What you will do:
Once you reach the line with "The image size is (933, 409).", transcribe it and every line after it to the end of the records, exactly, but not the pictures.
———
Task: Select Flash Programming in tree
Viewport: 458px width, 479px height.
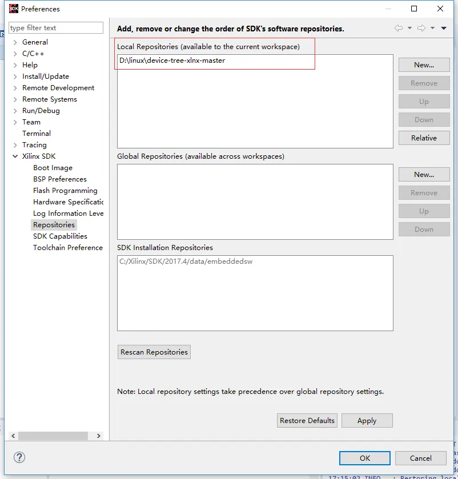Action: point(65,191)
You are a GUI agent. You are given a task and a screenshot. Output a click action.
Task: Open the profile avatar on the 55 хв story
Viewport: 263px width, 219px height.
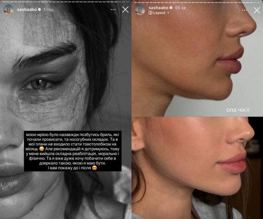[140, 10]
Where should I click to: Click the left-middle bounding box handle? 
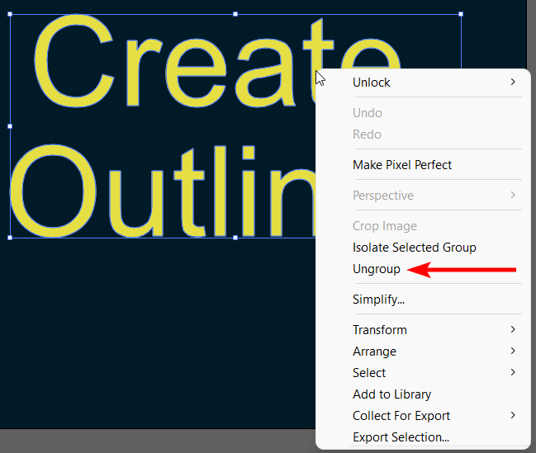click(10, 126)
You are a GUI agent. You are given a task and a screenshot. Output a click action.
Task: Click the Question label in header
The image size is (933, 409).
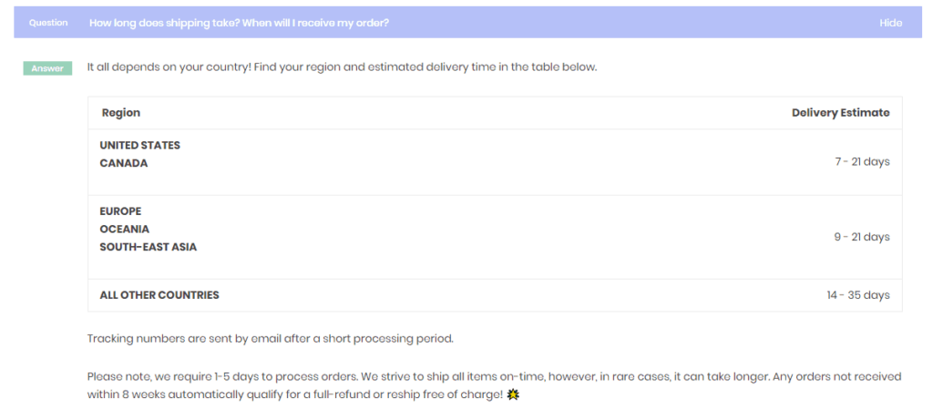(x=48, y=23)
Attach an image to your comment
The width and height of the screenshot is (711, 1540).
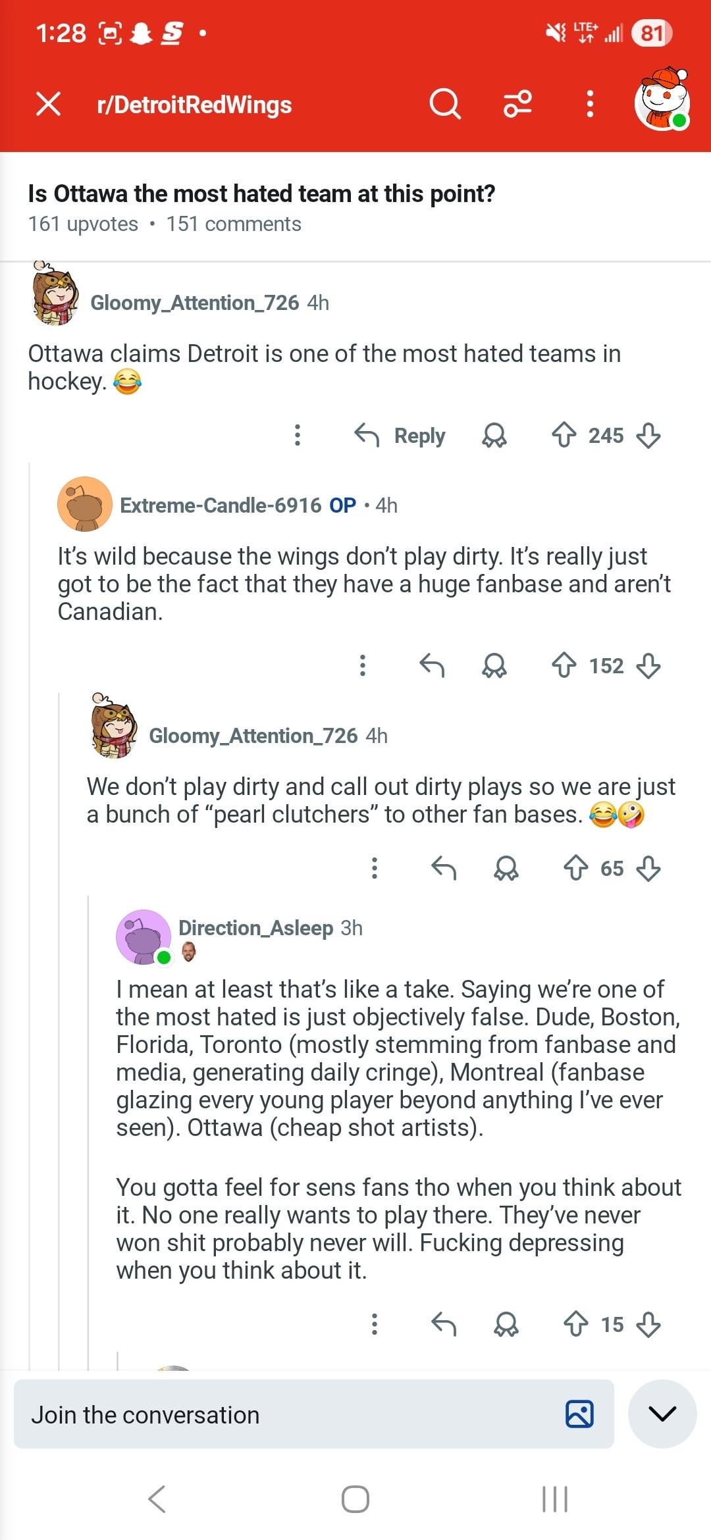pos(579,1414)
———
Result:
The image size is (933, 409).
(x=48, y=23)
Attach an image to your comment
The width and height of the screenshot is (711, 1540).
pos(579,1414)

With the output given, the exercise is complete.